===== Textauszug =====
Über seine Einflussmöglichkeiten macht sich der gern als Gutmensch geschmähte Niedecken wenig Illusionen: „Ich bekomme natürlich keine konkreten Probleme gelöst. Aber vielleicht sensibilisiert ein gelungenes Lied die Menschen wieder dafür, dass sie sich füreinander interessieren. Vielleicht schaffe ich irgendwas, mit dem ich die Menschen vor dem Resignieren bewahre.“ BAP seien bei weitem keine so engagierte Band, wie ihr Image das glauben machen mag, sagt Niedecken. „Ich schreibe so gut wie nie einen Text, um etwas zu bewirken. Ich habe immer nur formuliert, was uns selbst bewegt.“
Während solche Sätze nachhallen und man über klassisch gewordenen Polit-Deutschrock wie „10. Juni“ oder „Kristallnaach“ spricht, schwenkt Niedecken ein wenig um: „Klar, Ausnahmen bestätigen die Regel: Auf diesem Album sind ja mit ‚Einfach ussortiert‘ und ‚Ein für Allemohle‘ zwei ganz klar zu identifizierende Politsongs. Sie denken laut drüber nach, ob unser System eigentlich richtig ist, wenn sich die Leute hier scharenweise selbst überflüssig machen.“ Das nennt er selbst zwar „eine Erkenntnis aus der Abteilung Steinzeit-Marxismus – aber so klar war es lange nicht mehr.“ Und dann wird es immer mehr. „Unger Linde, enn Berlin“, das 20 Jahre danach an die im Desaster versunkene DDR-Tournee erinnert, und „Unger Krahnebäume“ sind hoch politisch, von drei Stücken zum Irak-Krieg hat es nur eins aufs Album geschafft. Die Weltstraße endet nun mal nicht in Köln, auch wenn sich Niedecken als Songwriter und Maler bevorzugt in „unserem kleinen Mikrokosmos“ bedient. Aus dem treibt ihn die Neugier immer raus, nicht nur ins formal sozialistisch regierte, aber von Grund auf islamische Marokko – aber nicht erst seit dem 11. September scheint es dringend nötig, möglichst viel zur Verständigung und möglichst wenig zum clash of the cultures beizutragen. Aber auch diese unterstellte Intention wehrt Niedecken zunächst ab: „Ich würde mir zu viel Lorbeer ans Revers heften, wenn ich jetzt behaupten würde, dass ich durch meine Reisen zur Verständigung zwischen den Zivilisationen beitragen würde. Da ist schon ganz klar, was Ei und was Huhn ist“
Aber durch die Reisen seien Zuneigung und Verständnis für diesen Kulturkreis automatisch gewachsen. Mit Folgen zumindest für ihn. „Wenn ich sehe, wie die Erste Welt die muslimischen Staaten übervorteilt, dann beschämt mich das. Das kann man nicht machen, das ist nicht fair. Ich sehe die Menschen dahinter, weiß, wie die ticken, wie gedemütigt die sich fühlen.“
Immerhin hegt Niedecken die leise Hoffnung, mit den Berichten von seiner Faszination für Marokko andere Mitmenschen anzustecken – „auch wenn ich nun wirklich kein Missionar bin oder vom Fremdenverkehrsamt bezahlt werde“.
===== Mitgeliefertes Material =====
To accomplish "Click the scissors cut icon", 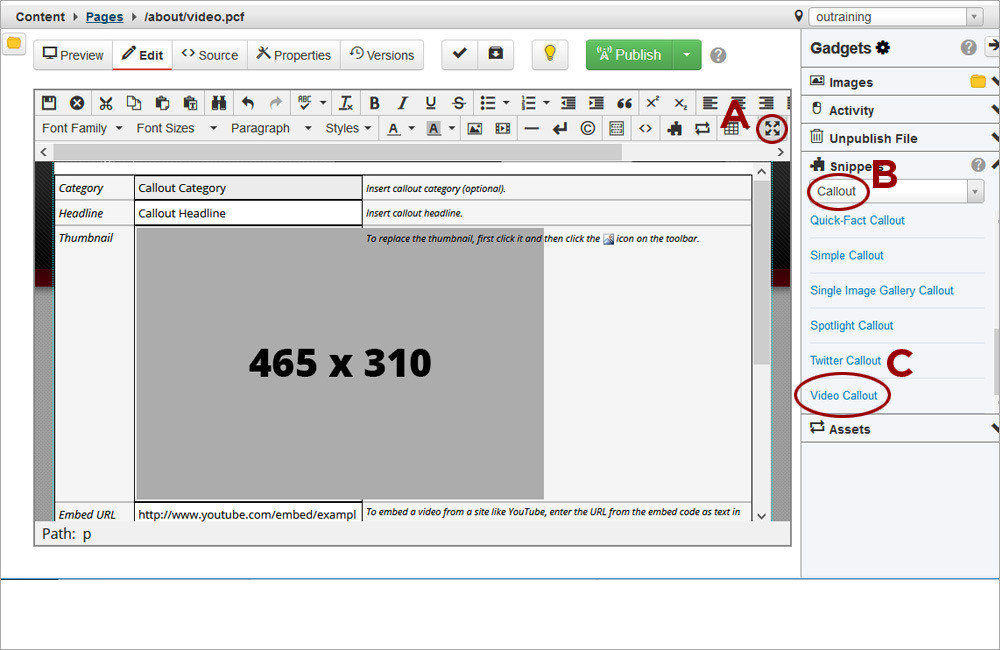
=====
• [Aufgabe]
Schreib den Textauszug über Niedecken und seine Reisen nach Marokko nach seinem letzten Satz weiter. Die Zeilen sind eigenes Material und gehören nicht zum Textauszug.

• [Lösung]
Die Schlussworte von „Ich wünsch mir, Du wöhrs he“ heißen „bess demnähx, Inch Allah!“ Und dass Wolfgang Niedecken Orte wie Paul Bowles‘ Chefchaouen, Rissani, das Ende der Asphaltstraßen und der Welt, das „biblische“ Draa-Tal oder die Musikgeschäfte und den einheimischen Pantoffelhändler und Dylanologen in Essaouira demnächst wiedersieht, ist wohl keine Frage – ob Allah nun will oder nicht.